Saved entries
------------------------
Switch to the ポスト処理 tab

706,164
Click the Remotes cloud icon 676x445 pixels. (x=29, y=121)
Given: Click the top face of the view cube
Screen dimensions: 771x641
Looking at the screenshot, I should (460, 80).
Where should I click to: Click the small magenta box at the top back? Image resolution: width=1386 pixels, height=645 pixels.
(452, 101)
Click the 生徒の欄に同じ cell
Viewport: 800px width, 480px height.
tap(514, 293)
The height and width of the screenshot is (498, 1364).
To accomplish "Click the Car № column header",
------------------------
Each record is to be reproduced exactly as it appears.

▸ OUTPUT OF THE EXERCISE
Switch to the ポスト処理 tab

706,164
Click the Remotes cloud icon 676x445 pixels. (x=29, y=121)
Given: Click the top face of the view cube
Screen dimensions: 771x641
Looking at the screenshot, I should (460, 80).
Where should I click to: Click the small magenta box at the top back? Image resolution: width=1386 pixels, height=645 pixels.
(452, 101)
Click the 生徒の欄に同じ cell
Viewport: 800px width, 480px height.
tap(514, 293)
The height and width of the screenshot is (498, 1364).
To accomplish "Click the Car № column header",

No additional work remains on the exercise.